As we’ve written about here in recent weeks and months, there’s been surprisingly broad consensus from industry, regulators and the public that the system in place to monitor these imports is broken down and in urgent need of fixing. Last year, 94 percent of pharmaceutical executives surveyed said using foreign-made raw materials was risky.  And in a different poll, the same percentage of likely voters wanted FDA to be able to recall unsafe or adulterated drugs, as it can for food. Only Congress can give the agency that power.

At the Pew After Heparin conference in Washington D.C. in March, which informed today’s report, we heard that everyone should be inspected by somebody—and that companies should be fully accountable for checking out factories and quality conditions prior to contracting with a supplier.  We heard that in this fractured supply chain, industry actors needs to work with each other and with regulators to share information they may receive on potentially dangerous or counterfeited drugs, and that a uniform tracking system to help verify a drug’s path from factory to pharmacy is sorely needed, but will most likely require the force of law to achieve.

Recently, we talked with pharmaceutical expert Prabir Basu about the importance of investing in good manufacturing science – both on the design side, and ensuring that the tests used to detect false or substandard medications are state of the art.

We talked with California Board of Pharmacy Director Virginia Herold, who illustrated the importance of having a national tracking system for drugs that enter our homes and hospitals.

We heard from API manufacturer Brant Zell, who said the FDA has had its hands tied for years when it comes to fulfilling its mission to ensure the safety of foreign-made drugs.
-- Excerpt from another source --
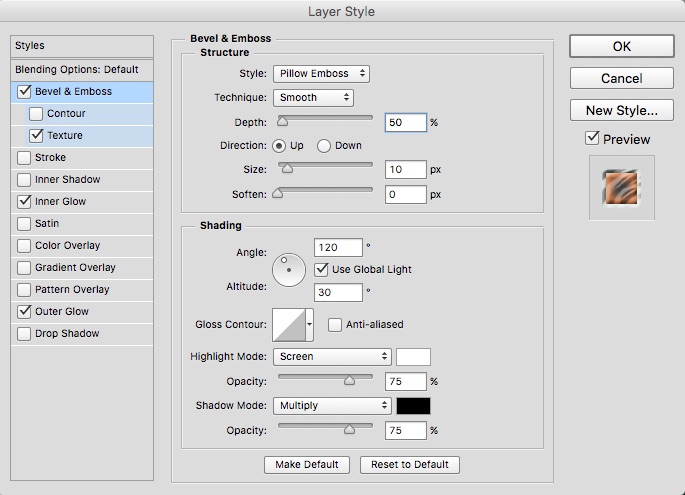Click the New Style... button

coord(621,110)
Zell said he thought that the heparin crisis in 2008 would be the straw that broke the camel’s back, and moved Congress to act. To date, that’s not been the case.

We’ve seen the FDA go before Congress to ask for the authorities and tools to do a better job of ensuring the quality and safety of drugs before they get to U.S. shores, and keeping ones that don’t meet quality standards out and off the shelves.  So far, Congress has yet to act on those requests.
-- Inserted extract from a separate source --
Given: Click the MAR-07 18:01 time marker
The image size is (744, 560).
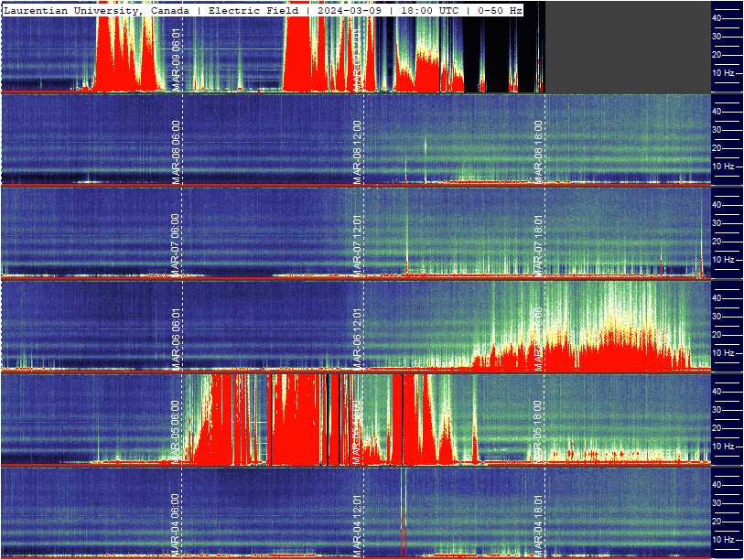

At a hearing last week, some in Congress again pledged to take action and pass a law that would guide the building of these industry quality rules and give the FDA the authorities it needs to oversee a terribly complex and global supply chain. Today’s report reminds us that there are enough gaps in the supply chain to exploit and economic incentives to do so that the clock is surely running on another heparin-like crisis. The time to act is now.